▸ **Given problem**: Please copy every entry below word for word, leaving out the pictures.
-- START OF Information supplied --
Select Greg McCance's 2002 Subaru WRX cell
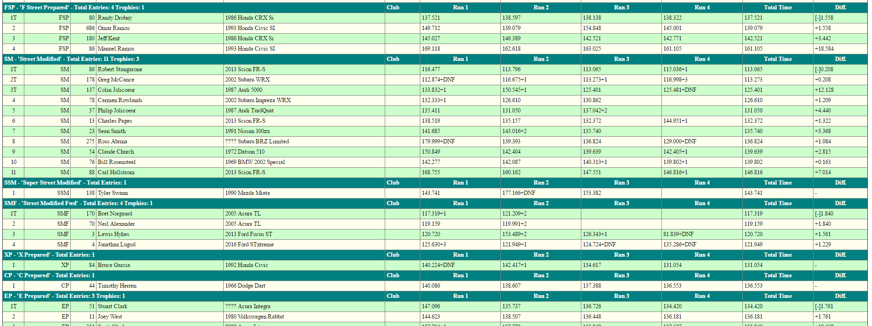The width and height of the screenshot is (872, 326). click(x=247, y=80)
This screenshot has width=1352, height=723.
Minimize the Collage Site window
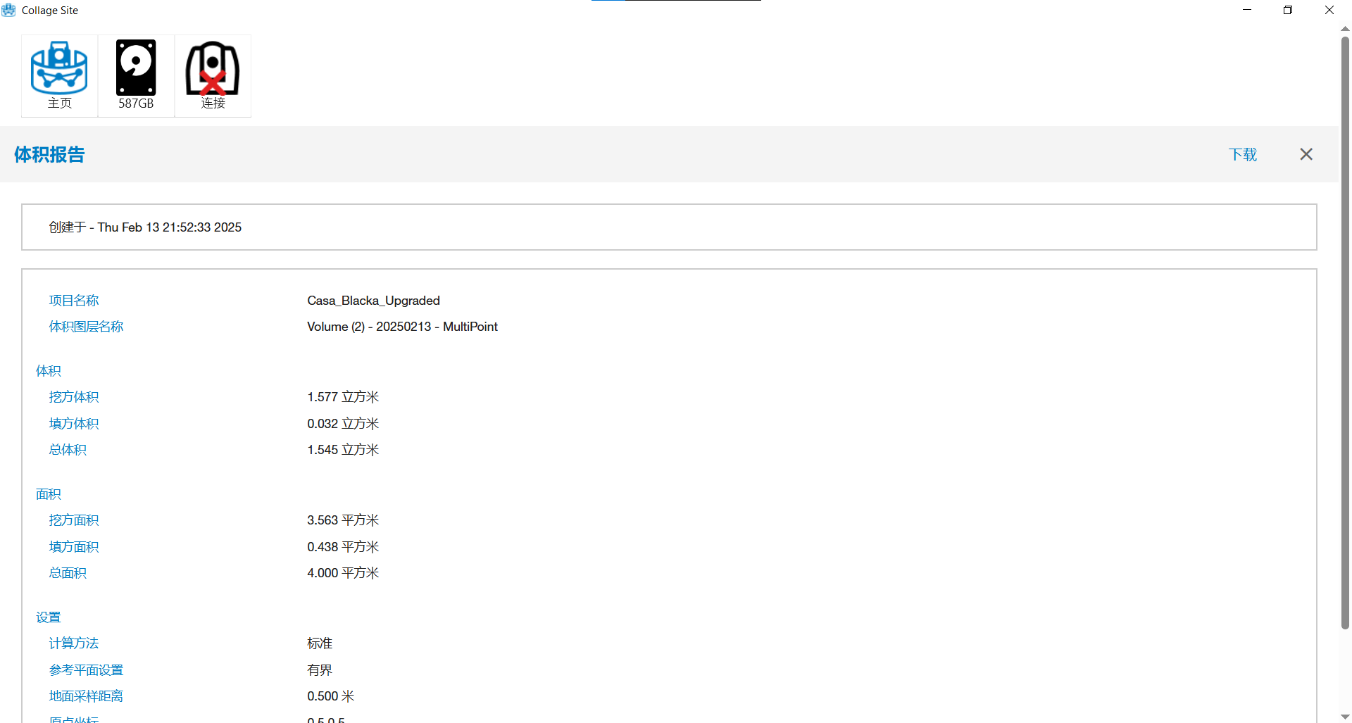click(1247, 10)
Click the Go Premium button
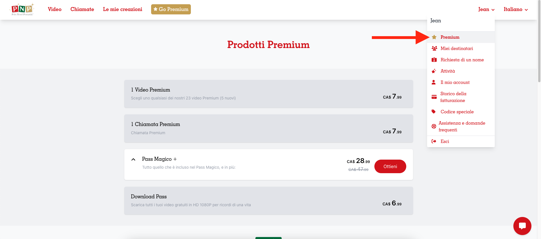Viewport: 541px width, 239px height. tap(171, 9)
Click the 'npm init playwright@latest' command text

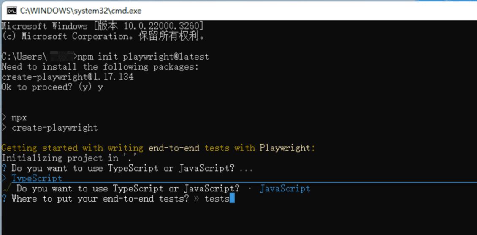(x=144, y=57)
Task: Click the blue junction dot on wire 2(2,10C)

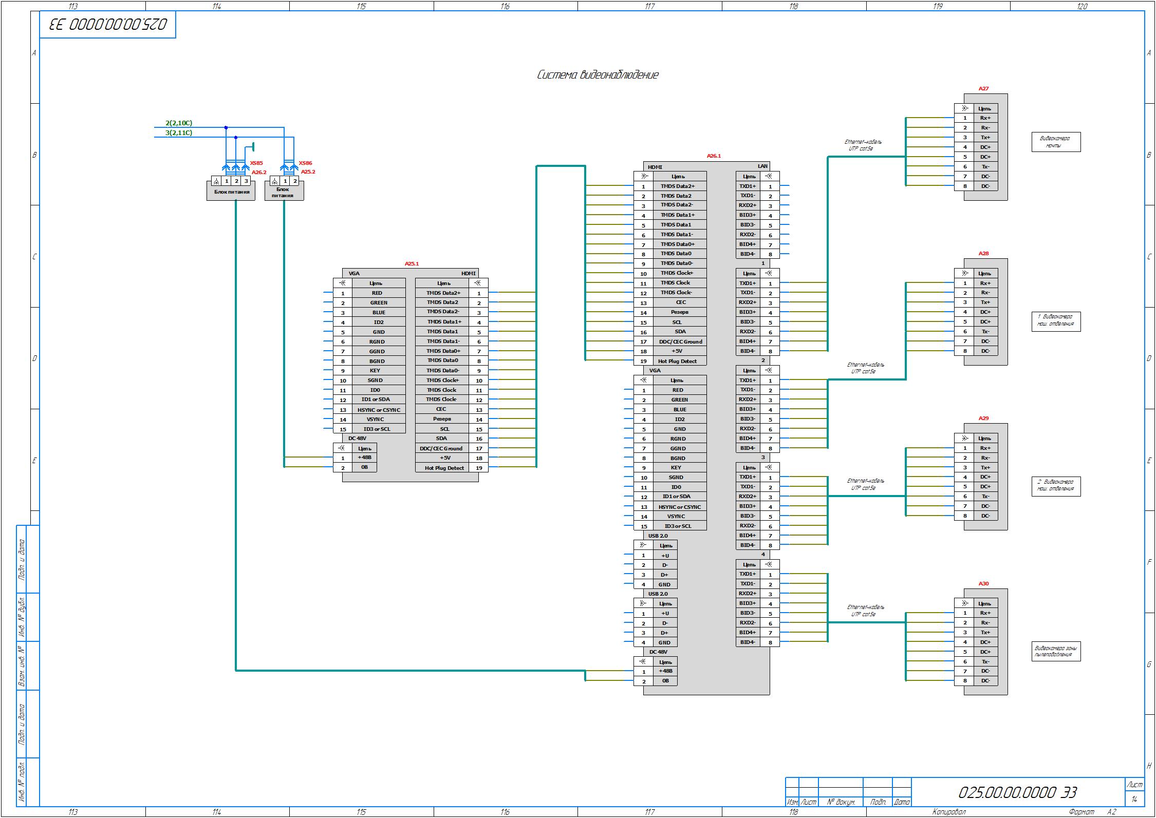Action: click(x=226, y=127)

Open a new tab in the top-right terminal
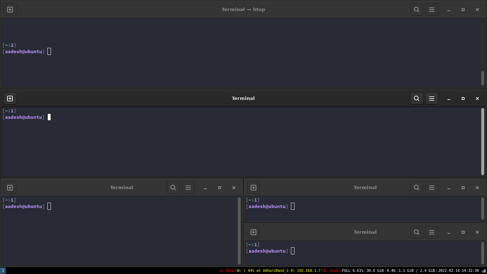coord(253,187)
-- END OF Information supplied --
▸ **Exercise response**:
Select Greg McCance's 2002 Subaru WRX cell
The width and height of the screenshot is (872, 326). click(x=247, y=80)
This screenshot has width=1352, height=723.
Minimize the Collage Site window
click(1247, 10)
Click the Go Premium button
Viewport: 541px width, 239px height. tap(171, 9)
Click the 'npm init playwright@latest' command text

(x=144, y=57)
Task: Click the blue junction dot on wire 2(2,10C)

Action: click(x=226, y=127)

Open a new tab in the top-right terminal
coord(253,187)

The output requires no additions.